BOJ Must Boost Stimulus Now Before Next Tax Hike, Wakatabe Says

Bloomberg

Published Dec 13, 2017 20:00

Updated Dec 13, 2017 21:52

BOJ Must Boost Stimulus Now Before Next Tax Hike, Wakatabe Says

(Bloomberg) -- The Bank of Japan should add more monetary stimulus to the economy now to help bolster inflation in advance of a sales-tax hike, according to a prominent reflationist.

“Additional monetary easing is needed,” Masazumi Wakatabe, a Waseda University professor, said in an interview on Tuesday. “It’s highly unlikely that price momentum will be strong enough prior to the 2019 tax increase.”

Wakatabe’s comments echo those of Goushi Kataoka, the sole dissenter on the BOJ board, who’s called for more action. Their views run counter to forecast from the vast majority of economists, who expect the bank’s next move will be to tighten policy.

Even so, some observers think Wakatabe, 52, is a potential candidate for one of the two deputy governor positions that will open in March next year.
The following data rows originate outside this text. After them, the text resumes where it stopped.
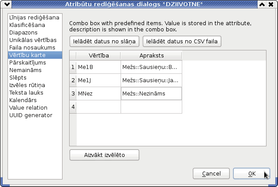Close the attribute edit dialog
The height and width of the screenshot is (187, 278).
click(271, 4)
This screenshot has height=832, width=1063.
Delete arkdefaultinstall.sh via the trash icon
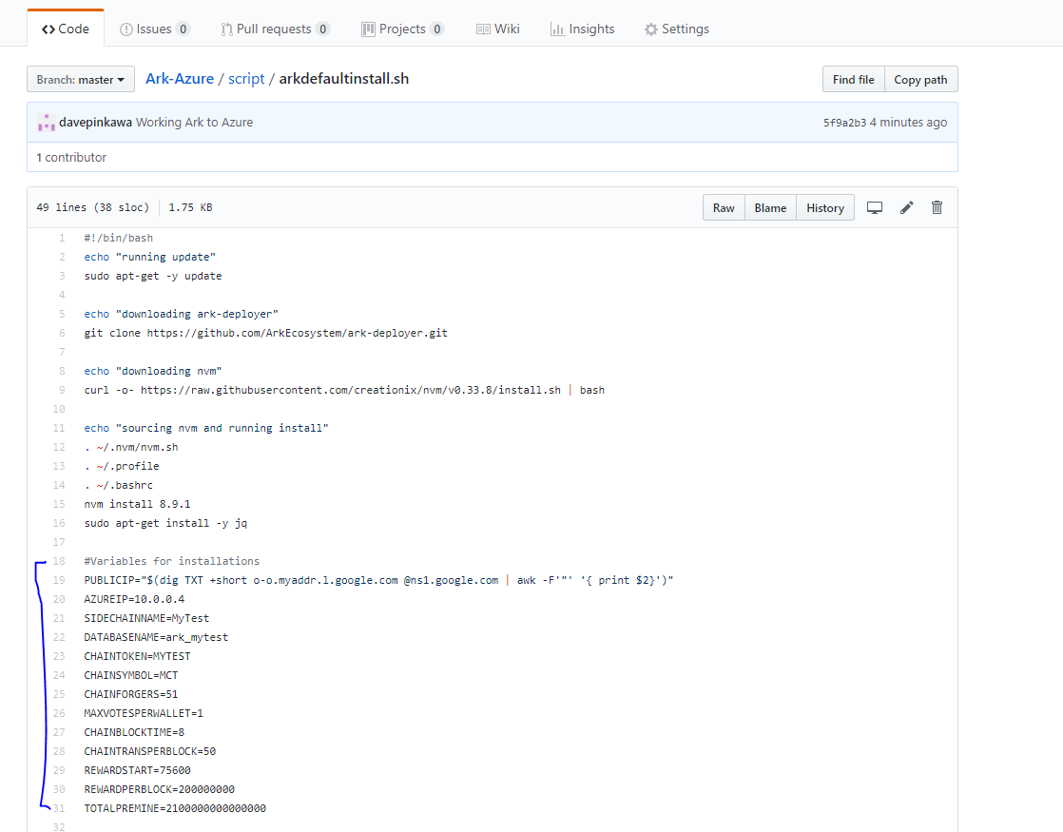[x=937, y=206]
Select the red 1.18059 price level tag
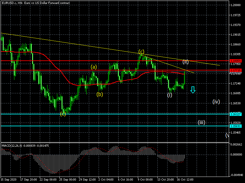245x183 pixels. tap(236, 61)
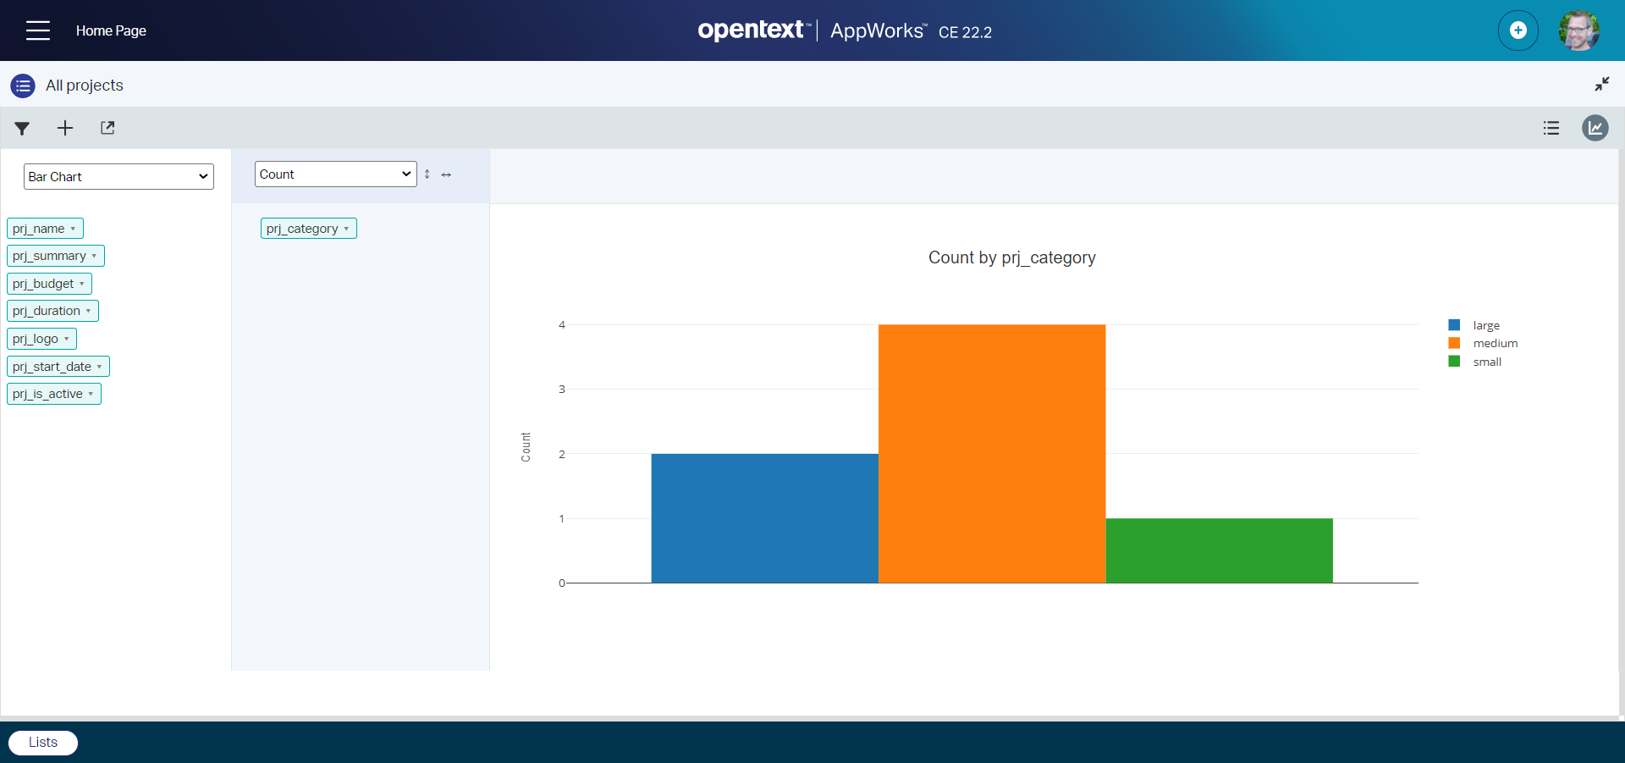Click the create new plus circle button
Viewport: 1625px width, 763px height.
coord(1518,30)
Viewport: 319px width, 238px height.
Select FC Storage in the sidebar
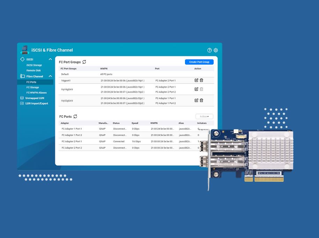point(33,87)
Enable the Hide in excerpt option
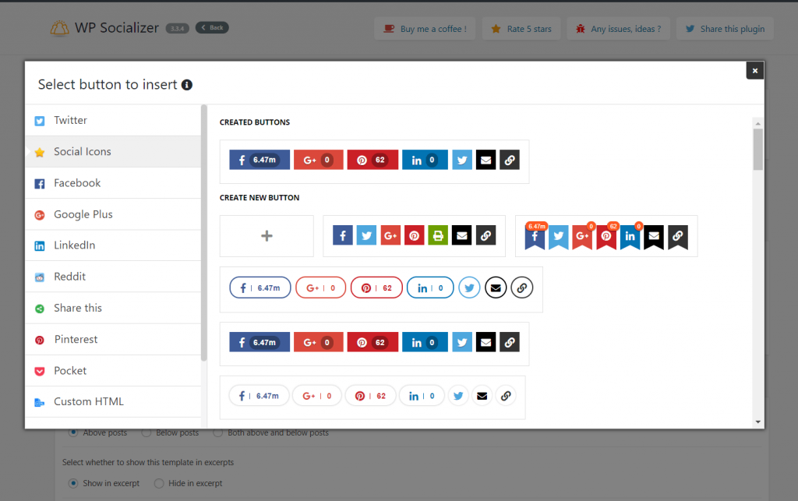Image resolution: width=798 pixels, height=501 pixels. [159, 483]
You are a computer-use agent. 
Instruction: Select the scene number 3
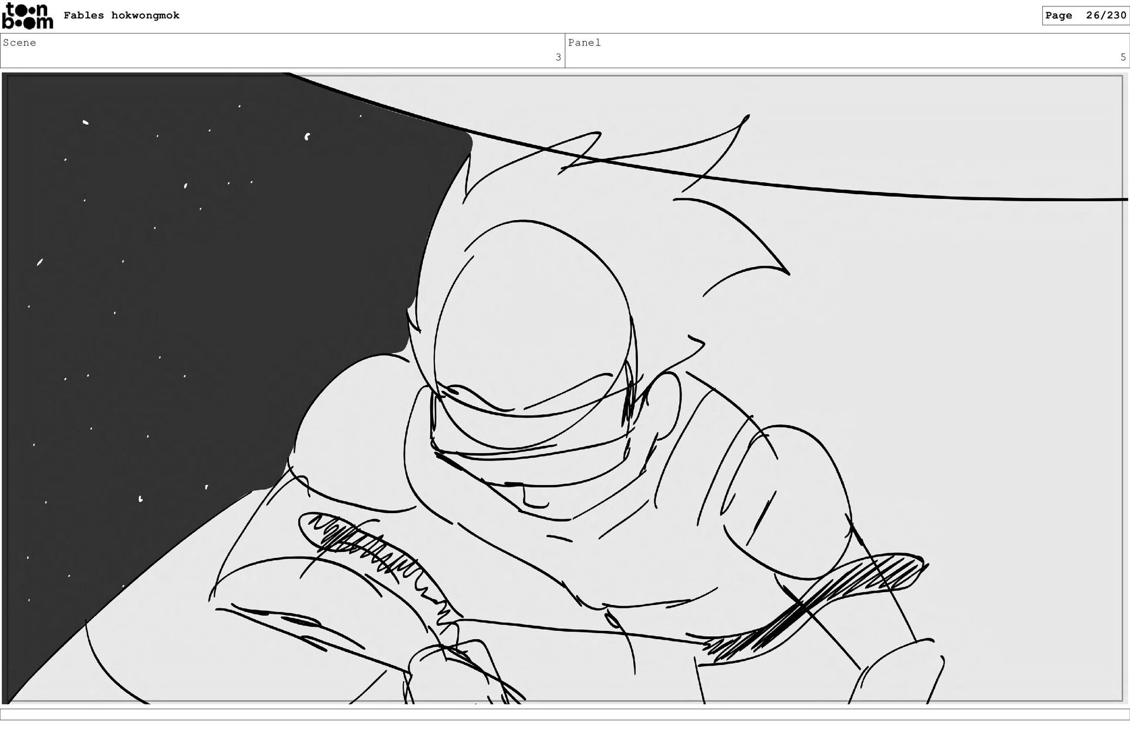point(558,57)
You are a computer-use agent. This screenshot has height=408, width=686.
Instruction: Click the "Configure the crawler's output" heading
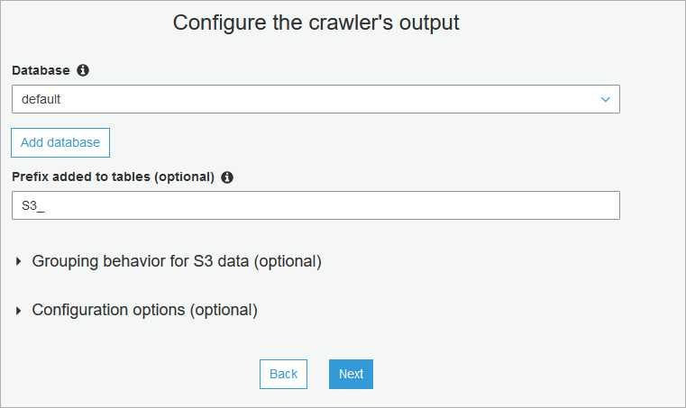click(316, 23)
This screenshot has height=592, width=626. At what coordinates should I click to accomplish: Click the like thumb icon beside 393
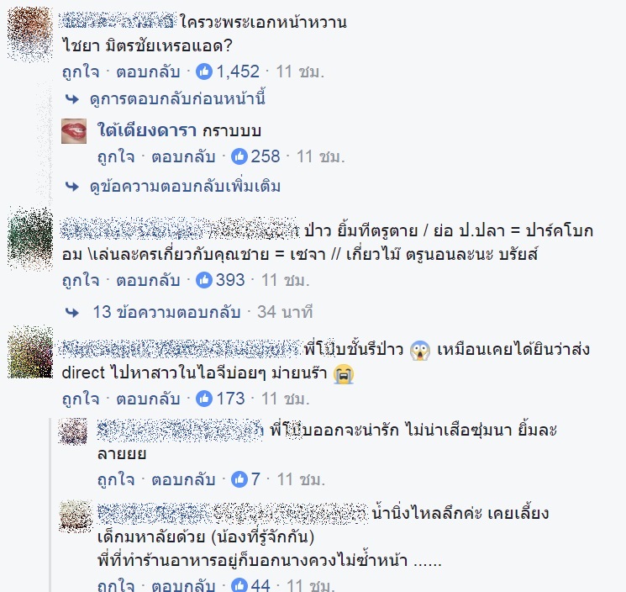point(204,280)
Governor Haruhiko Kuroda, whose current term ends in April, is seen by many economists as likely to be reappointed.

Read more about the potential candidates to lead the BOJ.

Options for further stimulus include raising the bond purchase guideline to 90 trillion yen ($794 billion) a year from the current 80 trillion yen, and increasing the inflation target to 3 percent, from 2 percent currently, to lift up expectations, he said.

While Wakatabe declined to comment on who may be appointed to the top positions at the BOJ, he said they should be by people who are like single-minded machines in pursuing the price target.

While the BOJ forecasts that inflation will hit the target in around the year starting in April 2019, Wakatabe, said “no one at this point can assert that the inflation target will be met even in 2020 or 2021.”

Read more on Japan’s latest inflation report.

Wakatabe, who was speaking by telephone from New York, where he is currently a visiting fellow at the Columbia Business School, was critical of Kuroda for indicating support for an earlier increase in the sales tax in 2014. Kuroda has refrained from indicating his stance for the next planned tax increase.

With inflation less than half way to the target, it was also inappropriate for Kuroda to generate speculation about policy adjustments by mentioning the “reversal rate” theory in November, Wakatabe said. “There is no evidence that such thing is happening in Japan,” he said.

At the same time, Wakatabe said he felt sympathy for the BOJ because Prime Minister Shinzo Abe’s fiscal policy hadn’t been helpful.

“Fiscal policy has been contractionary under Abenomics, except in 2013,” Wakatabe said. “Japan’s monetary policy meets global standard but fiscal measures don’t.”